The science is sound, and so many health and fitness experts jumped on the bandwagon encouraging barefoot-style walking and running. This started with recommendations like beach running. However, over the past decade or so has evolved to the barefoot running shoe boom.
The science, however, is not the whole story. Though barefoot-style shoes (even those without the individualized toe pockets) can help improve balance, blood flow, and agility. It also assumes you’re able to replicate the barefoot running motion of those native tribes (all of whom learned to walk and run without shoes). In most cases, we aren’t able to change that familiar heel-toe running motion that we’ve been told is the best way to avoid injury while wearing running shoes. Other fans of the shoes tout their light weight, which allows runners to go longer, farther, and even faster than with conventional running shoes.

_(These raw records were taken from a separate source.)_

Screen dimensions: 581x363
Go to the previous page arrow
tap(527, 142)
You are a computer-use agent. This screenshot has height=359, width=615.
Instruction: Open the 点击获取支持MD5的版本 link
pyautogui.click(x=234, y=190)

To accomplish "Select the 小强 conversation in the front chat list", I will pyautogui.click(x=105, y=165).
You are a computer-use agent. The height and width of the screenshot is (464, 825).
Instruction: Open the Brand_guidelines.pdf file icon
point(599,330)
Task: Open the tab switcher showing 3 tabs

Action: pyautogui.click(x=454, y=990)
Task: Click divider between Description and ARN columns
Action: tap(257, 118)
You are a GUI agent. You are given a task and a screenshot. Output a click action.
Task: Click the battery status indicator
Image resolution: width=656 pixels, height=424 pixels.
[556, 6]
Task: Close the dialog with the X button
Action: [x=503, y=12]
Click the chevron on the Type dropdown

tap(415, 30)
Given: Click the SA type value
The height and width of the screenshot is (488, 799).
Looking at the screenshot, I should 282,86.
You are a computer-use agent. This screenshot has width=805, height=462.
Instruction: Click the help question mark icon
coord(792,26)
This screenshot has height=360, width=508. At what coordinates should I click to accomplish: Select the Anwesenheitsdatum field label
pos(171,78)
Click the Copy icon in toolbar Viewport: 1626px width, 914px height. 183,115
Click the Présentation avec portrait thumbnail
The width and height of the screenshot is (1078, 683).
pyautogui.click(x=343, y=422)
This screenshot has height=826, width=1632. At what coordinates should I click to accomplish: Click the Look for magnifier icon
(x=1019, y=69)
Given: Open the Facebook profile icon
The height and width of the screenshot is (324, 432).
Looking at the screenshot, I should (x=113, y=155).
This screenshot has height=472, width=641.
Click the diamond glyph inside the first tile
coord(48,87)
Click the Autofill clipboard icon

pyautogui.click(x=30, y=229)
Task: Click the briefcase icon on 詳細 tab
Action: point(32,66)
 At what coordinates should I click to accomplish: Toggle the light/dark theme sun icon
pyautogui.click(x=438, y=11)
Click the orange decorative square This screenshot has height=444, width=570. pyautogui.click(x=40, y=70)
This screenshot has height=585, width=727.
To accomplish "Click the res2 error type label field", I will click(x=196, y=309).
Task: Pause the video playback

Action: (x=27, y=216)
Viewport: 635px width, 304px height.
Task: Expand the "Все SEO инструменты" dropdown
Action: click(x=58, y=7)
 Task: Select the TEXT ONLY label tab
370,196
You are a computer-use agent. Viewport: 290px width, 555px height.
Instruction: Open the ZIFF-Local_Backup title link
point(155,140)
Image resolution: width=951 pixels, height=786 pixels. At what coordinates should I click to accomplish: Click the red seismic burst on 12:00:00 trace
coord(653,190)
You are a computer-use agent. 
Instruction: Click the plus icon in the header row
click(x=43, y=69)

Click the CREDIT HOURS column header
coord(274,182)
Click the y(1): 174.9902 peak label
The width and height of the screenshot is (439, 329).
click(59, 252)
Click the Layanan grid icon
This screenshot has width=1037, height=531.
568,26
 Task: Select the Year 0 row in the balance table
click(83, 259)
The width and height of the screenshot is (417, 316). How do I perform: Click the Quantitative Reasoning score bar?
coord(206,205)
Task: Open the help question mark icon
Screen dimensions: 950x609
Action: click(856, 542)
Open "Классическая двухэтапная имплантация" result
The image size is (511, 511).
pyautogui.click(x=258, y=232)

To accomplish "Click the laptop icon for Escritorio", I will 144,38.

Amazingly enough, a research study conducted by the University of Colorado at Boulder evaluated a dozen experienced male runners. They were observed as they ran wearing running shoes, barefoot shoes, and going actually barefoot (study participants wore thin socks for hygienic purposes). The researchers observed that these experienced runners spent more energy without running shoes than with them. Researchers hypothesized that the contours of the running shoe sole complemented natural running motion while also absorbing shock. Without the shock absorption, muscles in the legs had to compensate for the impact, meaning runners were working harder (though incrementally).
If barefoot running shoes make you feel better, go for it. The effect may be purely in your head, but it is still a reasonable benefit. If, however, you are convinced that there’s some magical health benefit in these shoes, try actually running on the beach. You’ll get the barefoot benefits, plus the shock absorption of soft sand. Which also adds muscle-building resistance to your workout.